夜の海は青くない







ボク達はいつも三人でいる。
いつからかそれが基本のようになっていた。
彼と君とボクは、それぞれがまったく違う性格であるにもかかわらず、何故かいつも一緒に居る。
そうする事が、息をするのと同様に当たり前のように。
彼は破天荒な性格で、いつもあとの二人を振り回す。
でも君もボクも、彼のそんな所に惹かれている。
そして君は、いつも思慮深い。
過去の出来事のある側面が、その後の君の生き方を決定付けてしまった。
そしてボクはといえば、物事を冷静な視点で捉えるという癖をいつからか身につけている。
意志とは裏腹に、いかなる時でも一歩引いて。
だから、彼のがむしゃらなところが、ボクの中の何かを刺激する。
一見均衡の取れてるように見えるボク達の関係は、本当はかなり危うい。
君は、彼の予想出来ない行動力や、前向きな生き方に、自分で思うより強く惹き付けられている。
ボクは、何故かそんな君の苦悩も丸ごと引っ括めて大好きだ。
というのは、困った事に君はボクの理想そのものなんだ。




君の望みは、きっと叶わないだろう。
……それを知ってるから、ボクはこうして平静を保っていられるんだ。
そうでなければ、君の視線が彼の姿を追うたび、呼びかける声に籠められた君の思いに気付くたび、ボクは気が狂いそうになっていただろう。
ボクはそんな醜い嫉妬の気持ちを隠して、友人の一人というスタンスを獲得した。

「ボク達は大輔くんが大好きなんだよねえ」

ボクがさらりと口に出来るようには、君はその思いを表に出さない。
困ったように微笑むだけだ。
そうして言葉に出来ない分、ボクは君の思いの真摯さに触れるような気がした。
人に何かを伝えたい……って思うほど、言葉は空回りする。
本当にボクが言いたかったのは、君が好きだという事なのに。
触れあいたい、君に近づきたい。
以前より君とボクとの距離は縮まったかのように見えるけど……。
本当の意味では、前と比べて少しも変化はない。






向かい合って、他愛ないお喋り。
君と過ごす長い午後。
窓の外を通り過ぎる人並みに、君の視線が釘付けになるのをボクは気付いてしまう。
居るはずもない彼の姿を探して。
そしてボクは咎められる恐れもないから、まじまじとその横顔を観察する。
何かに集中している君はとても綺麗。
たとえ頭の中すべて、大輔くんの事だらけでも、ボクは君が好きだな。
あんまりじっと見つめていたから、君はしまいには視線に気付いた。

「なに?なんか付いてる?」
「ううん、別に」
「……そう」

ほんの少しだけ外に気持ちを残しながらも、君は微笑んでボクの癖を許してくれる。
事あるごとに綺麗な髪が羨ましいって言い続けていたから、こうして見惚れているのを変に思われなくなってきていた。

「こんな日に遠征試合なんて、大輔くんもご苦労さま……だよねぇ」
「ははっ、そうだよな。

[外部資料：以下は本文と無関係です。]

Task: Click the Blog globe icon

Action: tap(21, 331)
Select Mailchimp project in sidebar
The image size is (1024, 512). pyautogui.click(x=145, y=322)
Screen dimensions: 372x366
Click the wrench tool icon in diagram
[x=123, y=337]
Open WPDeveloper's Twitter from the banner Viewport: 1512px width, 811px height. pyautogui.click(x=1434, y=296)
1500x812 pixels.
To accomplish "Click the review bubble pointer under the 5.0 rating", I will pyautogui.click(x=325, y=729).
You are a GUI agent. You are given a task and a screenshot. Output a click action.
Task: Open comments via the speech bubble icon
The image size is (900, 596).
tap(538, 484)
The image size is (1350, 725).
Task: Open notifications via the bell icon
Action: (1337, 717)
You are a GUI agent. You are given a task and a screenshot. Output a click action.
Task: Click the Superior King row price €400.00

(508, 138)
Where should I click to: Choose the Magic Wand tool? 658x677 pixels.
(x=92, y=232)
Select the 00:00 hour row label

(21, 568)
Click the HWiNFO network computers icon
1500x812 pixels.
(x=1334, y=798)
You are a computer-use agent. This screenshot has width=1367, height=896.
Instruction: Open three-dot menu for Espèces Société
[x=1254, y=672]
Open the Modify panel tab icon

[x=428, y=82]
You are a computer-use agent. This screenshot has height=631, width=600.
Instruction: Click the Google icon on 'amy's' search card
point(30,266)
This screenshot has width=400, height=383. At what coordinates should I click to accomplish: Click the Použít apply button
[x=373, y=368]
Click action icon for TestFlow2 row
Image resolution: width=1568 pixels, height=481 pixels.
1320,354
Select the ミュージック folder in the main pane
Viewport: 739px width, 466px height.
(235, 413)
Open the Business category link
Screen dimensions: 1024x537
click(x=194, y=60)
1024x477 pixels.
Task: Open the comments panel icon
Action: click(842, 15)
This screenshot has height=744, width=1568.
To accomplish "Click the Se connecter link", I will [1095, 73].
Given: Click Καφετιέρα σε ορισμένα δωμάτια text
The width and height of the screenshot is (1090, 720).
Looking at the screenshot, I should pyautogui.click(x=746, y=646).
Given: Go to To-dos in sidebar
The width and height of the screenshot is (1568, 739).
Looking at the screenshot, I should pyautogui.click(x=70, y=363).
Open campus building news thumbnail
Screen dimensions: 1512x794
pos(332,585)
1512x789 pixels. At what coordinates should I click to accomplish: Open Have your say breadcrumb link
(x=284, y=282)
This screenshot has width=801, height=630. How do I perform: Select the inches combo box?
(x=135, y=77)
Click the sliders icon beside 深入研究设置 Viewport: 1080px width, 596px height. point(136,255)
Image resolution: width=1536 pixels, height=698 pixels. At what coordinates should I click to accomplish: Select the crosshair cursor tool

今日はさすがにメール来ないよ」

テーブルの上に置かれたディーターミナルを、見るともなしに見る。
夏の日差しは相変わらず、ガラス越しのボク達を照らしていて、テーブルの上のジュースの氷はすっかり溶けていた。

「この後、ボクんち来る?」
「う〜ん……」

君は、手の中ですっかり温くなったジュースのカップを弄ぶ。
何でだか、胸が苦しくなる一瞬。

「じゃあ……君の家に行くから、例のCD聴かせて?」
「ええっ?!」
「だって僕だけ聴いてないんだ。いいじゃないか、少しくらい」

少し咎めるような口調、真っ直ぐ見据えられちゃって、鼓動が瞬間高鳴る。
慌てて立ち上がって出口に向かうボクに、君が追いすがってくる。
隣に並んで歩き出す。

「あんなの聴いたって楽しくないよ」
「だってヤマトさん渾身の新曲だって……」
「誰から聞いたの、それ。……じゃあボクのコーラス部分は飛ばすからね?!」
「駄ぁ〜目!」

って……君がそういう顔するなんて。
ほら、ボクはもう言葉が続けられない。
君が笑って右手を差し出して、人前でなんて握り返せるわけないから慌てるボクを見てまた笑う。
それでボクは、前より少しだけ君の近くに行けたような気がして、こういうのも悪くないな……なんて思う。
今までは3人が当たり前だったのに、その場に居ない大輔くんの話題を持ち出すまでもなく、ボク等はこうして会うようになった。
はっきり目に見えなくても、物事は変わっていく。
いつまでも癒されない傷もなく、時の経過とともに何もかも柔らかく穏やかに変化していく。
そして、差し出された手をいつか掴まえて、君を驚かせる日をボクは夢見ている。